Enunciado: Prosigue el texto de más abajo sobre la noción de democracia, empezando justo después de su última oración.

Texto mostrado:
◇ ◇ ◇ ◇

José Nun, "Democracia", año 2000 primera edición

Atenas y Esparta

Que la noción de democracia fue problemática desde un principio lo sugiere el propio doble significado original de demos en griego: por una parte, el término designaba al conjunto de ciudadanos; pero, por la otra, nombraba a la multitud, a los pobres y a los malvados. ¿Hace falta decir cuál era la acepción que preferían los enemigos de la democracia ateniense?

Vale recordar, en este sentido, que el famoso "sólo sé que no sé nada" de Sócrates no quiso ser una expresión de modestia sino una burla dirigida a las ambiciones de esa heterogénea multitud que pretendía gobernar Atenas cuando era tan inculta que , a diferencia del filósofo, ni siquiera tenía conciencia de su ignorancia. Eco moderno del empleo peyorativo del término, por lo menos hasta 1830 en los Estados Unidos y hasta las revoluciones de 1848 en Europa, pocos se atrevían a proclamarse partidarios de la democracia.

Pero cualquiera sea el valor que se le atribuya y la definición que se emplee, si algo enseñan aquellos 400 años de historia que mencioné antes es que cuando se utiliza el término democracia se da siempre por supuesto, como mínimo, que el poder estatal tiene como fundamento último el consentimiento libremente expresado de todos los ciudadanos. Ésta es la convención básica, que comparten tanto los críticos como los defensores de las diferentes formas de democracia, sean ellas antiguas o modernas, directas o representativas.

◇ ◇ ◇ ◇

Datos sin procesar:
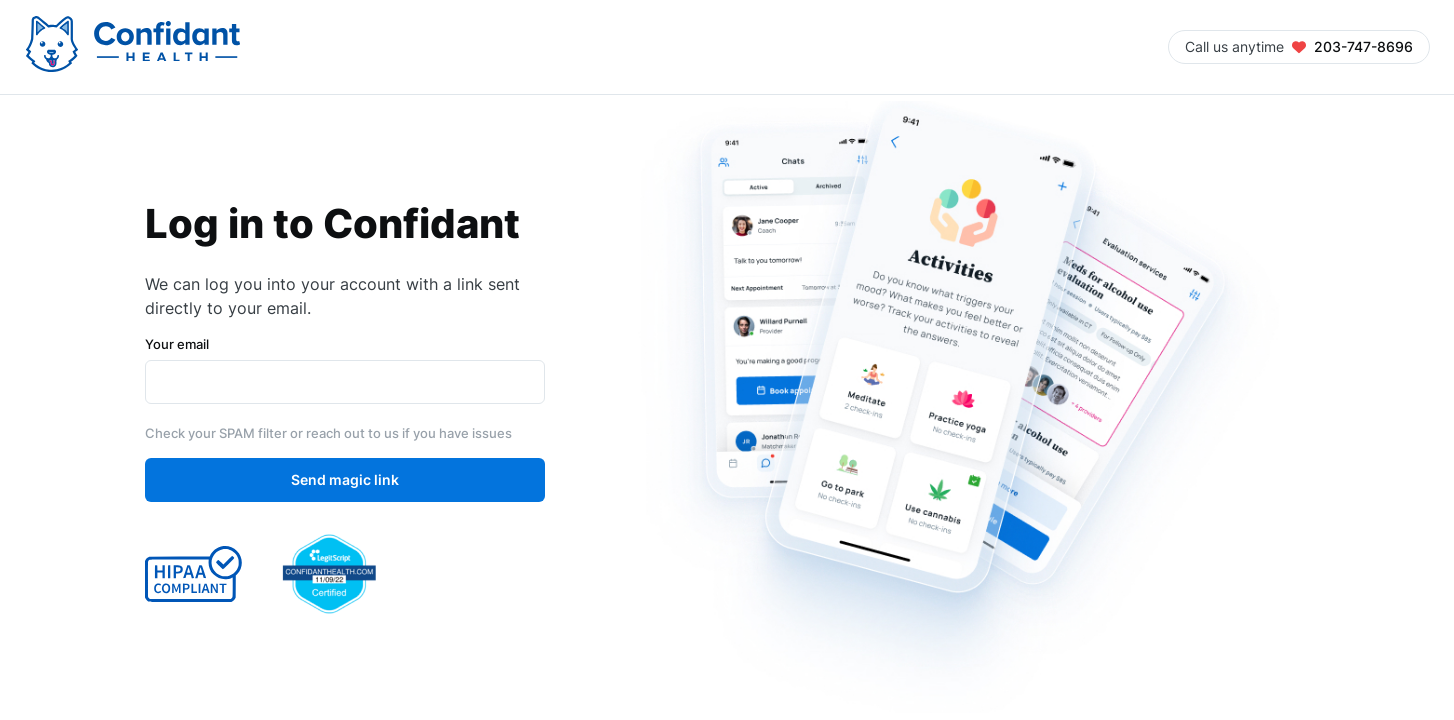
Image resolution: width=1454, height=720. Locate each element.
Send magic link (345, 480)
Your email (177, 344)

◇ ◇ ◇ ◇

Respuesta:
¿Nos habríamos equivocado, entonces? ¿Sería ésta la propiedad común que estábamos buscando? La dificultad radica en que tal convención básica se halla muy lejos de proporcionarnos un criterio simple y unívoco de inclusión puesto que remite inevitablemente a una serie compleja y controvertida de cuestiones previas, encargadas de establecer en qué consiste la libre expresión del consentimiento, cuáles deben ser sus alcances y a quiénes corresponde denominar ciudadanos. (Es como si nos contentáramos con definir la palabra juego diciendo que se trata de una actividad de diversión y esparcimiento)..

Para avanzar, propongo que hagamos en este punto una distinción muy importante, sobre la cual volveremos varias veces: una cosa es la idea de la democracia como autogobierno colectivo (eso que llamo la convención básica) y otra, sus manifestaciones históricas concretas. Constituiría un paralogismo flagrante imaginar que éstas últimas pueden ser encarnaciones directas y puras de esa idea. En cada lugar incorporan y combinan de manera desigual tradiciones, costumbres, instituciones, creencias y estilos locales, a la vez que vehiculizan interpretaciones diversas acerca de la viabilidad práctica de aquella convención general. De ahí que sea en relación a tales manifestaciones históricas concretas que operan (o no) los parecidos de familia a los cuales me refiero.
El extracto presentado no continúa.